GOAL OF THE EXERCISE – The required result is each line of the entries below containing the string "Cyber".
═══ PROVIDED MATERIAL
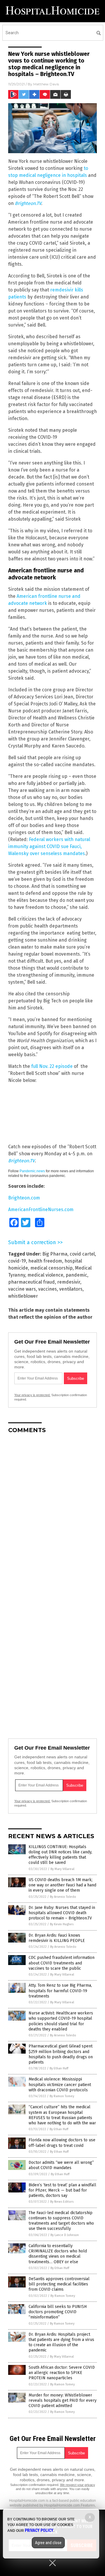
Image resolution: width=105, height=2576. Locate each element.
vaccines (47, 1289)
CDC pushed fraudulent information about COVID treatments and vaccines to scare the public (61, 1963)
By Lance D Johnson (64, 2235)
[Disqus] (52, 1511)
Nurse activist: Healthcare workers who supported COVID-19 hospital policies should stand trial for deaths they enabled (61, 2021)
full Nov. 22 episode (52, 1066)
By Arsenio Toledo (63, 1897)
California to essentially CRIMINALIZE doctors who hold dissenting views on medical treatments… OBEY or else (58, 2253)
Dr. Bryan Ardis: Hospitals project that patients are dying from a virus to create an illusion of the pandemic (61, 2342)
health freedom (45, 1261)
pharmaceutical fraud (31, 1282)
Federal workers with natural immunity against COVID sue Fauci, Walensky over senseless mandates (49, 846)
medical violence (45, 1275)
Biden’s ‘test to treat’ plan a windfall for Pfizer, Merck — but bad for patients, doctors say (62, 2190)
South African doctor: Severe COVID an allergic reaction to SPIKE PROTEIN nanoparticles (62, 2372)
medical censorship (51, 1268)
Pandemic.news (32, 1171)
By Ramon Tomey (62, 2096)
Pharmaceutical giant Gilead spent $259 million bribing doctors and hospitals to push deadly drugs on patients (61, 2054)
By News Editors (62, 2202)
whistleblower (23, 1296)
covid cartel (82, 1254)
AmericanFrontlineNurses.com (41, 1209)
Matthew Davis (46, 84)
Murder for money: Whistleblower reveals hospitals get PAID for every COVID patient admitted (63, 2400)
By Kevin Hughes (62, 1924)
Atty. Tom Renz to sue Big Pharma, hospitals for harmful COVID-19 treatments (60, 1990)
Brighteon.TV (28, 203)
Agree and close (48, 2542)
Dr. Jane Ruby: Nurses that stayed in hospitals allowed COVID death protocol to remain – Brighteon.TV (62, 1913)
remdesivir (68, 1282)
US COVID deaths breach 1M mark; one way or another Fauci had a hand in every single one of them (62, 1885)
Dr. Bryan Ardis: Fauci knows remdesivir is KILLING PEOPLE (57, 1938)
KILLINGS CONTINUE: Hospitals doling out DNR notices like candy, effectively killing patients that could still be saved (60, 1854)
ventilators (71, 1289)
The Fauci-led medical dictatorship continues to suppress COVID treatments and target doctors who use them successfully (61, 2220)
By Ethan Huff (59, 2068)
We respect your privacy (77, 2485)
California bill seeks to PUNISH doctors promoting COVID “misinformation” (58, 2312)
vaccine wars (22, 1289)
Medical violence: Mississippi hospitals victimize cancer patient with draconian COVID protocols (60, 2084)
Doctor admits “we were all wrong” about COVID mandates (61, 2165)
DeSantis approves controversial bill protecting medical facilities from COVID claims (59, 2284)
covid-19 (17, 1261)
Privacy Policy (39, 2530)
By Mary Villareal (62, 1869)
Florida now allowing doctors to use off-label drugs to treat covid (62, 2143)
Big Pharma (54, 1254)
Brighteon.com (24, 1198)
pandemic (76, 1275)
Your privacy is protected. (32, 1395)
══════
═══ PROVIDED MATERIAL
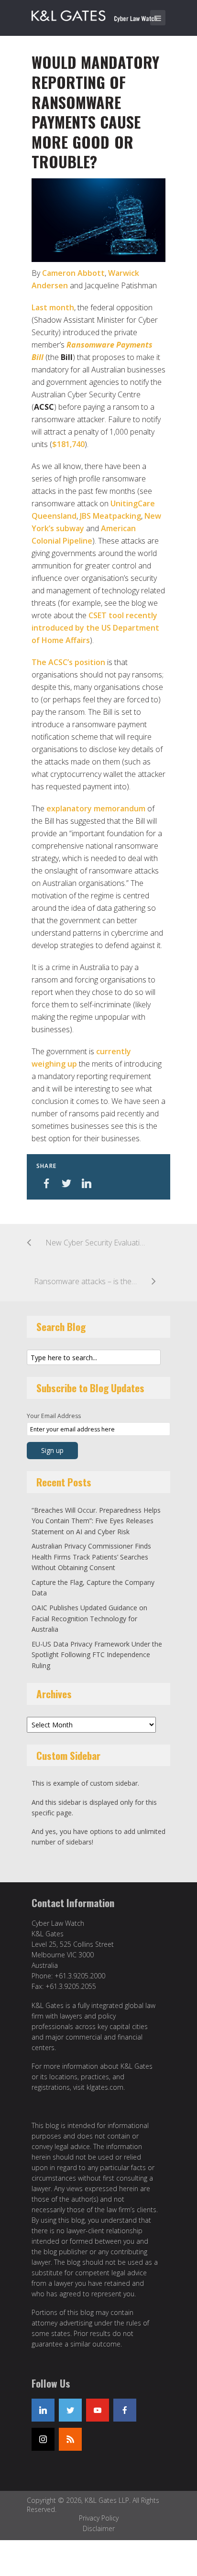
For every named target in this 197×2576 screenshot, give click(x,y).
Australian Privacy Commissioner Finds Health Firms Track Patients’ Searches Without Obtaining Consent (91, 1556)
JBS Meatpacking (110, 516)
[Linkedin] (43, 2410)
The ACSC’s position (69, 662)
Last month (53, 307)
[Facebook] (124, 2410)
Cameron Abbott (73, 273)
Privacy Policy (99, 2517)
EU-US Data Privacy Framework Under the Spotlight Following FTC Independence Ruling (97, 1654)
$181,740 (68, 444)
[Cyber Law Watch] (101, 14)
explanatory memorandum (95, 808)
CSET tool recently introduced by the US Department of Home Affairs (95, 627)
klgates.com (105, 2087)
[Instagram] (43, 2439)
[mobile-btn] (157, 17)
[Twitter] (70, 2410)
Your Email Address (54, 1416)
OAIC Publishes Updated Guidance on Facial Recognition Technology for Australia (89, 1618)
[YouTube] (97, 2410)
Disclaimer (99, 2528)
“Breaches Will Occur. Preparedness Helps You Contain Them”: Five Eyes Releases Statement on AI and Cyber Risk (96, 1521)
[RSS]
══════
═══ PROVIDED MATERIAL
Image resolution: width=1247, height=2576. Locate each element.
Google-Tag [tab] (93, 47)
══════
RESULT FOR THIS EXERCISE –
[Cyber Law Watch] (101, 14)
“Breaches Will Occur. Preparedness Helps You Contain Them”: Five Eyes Releases Statement on AI and Cyber Risk (96, 1521)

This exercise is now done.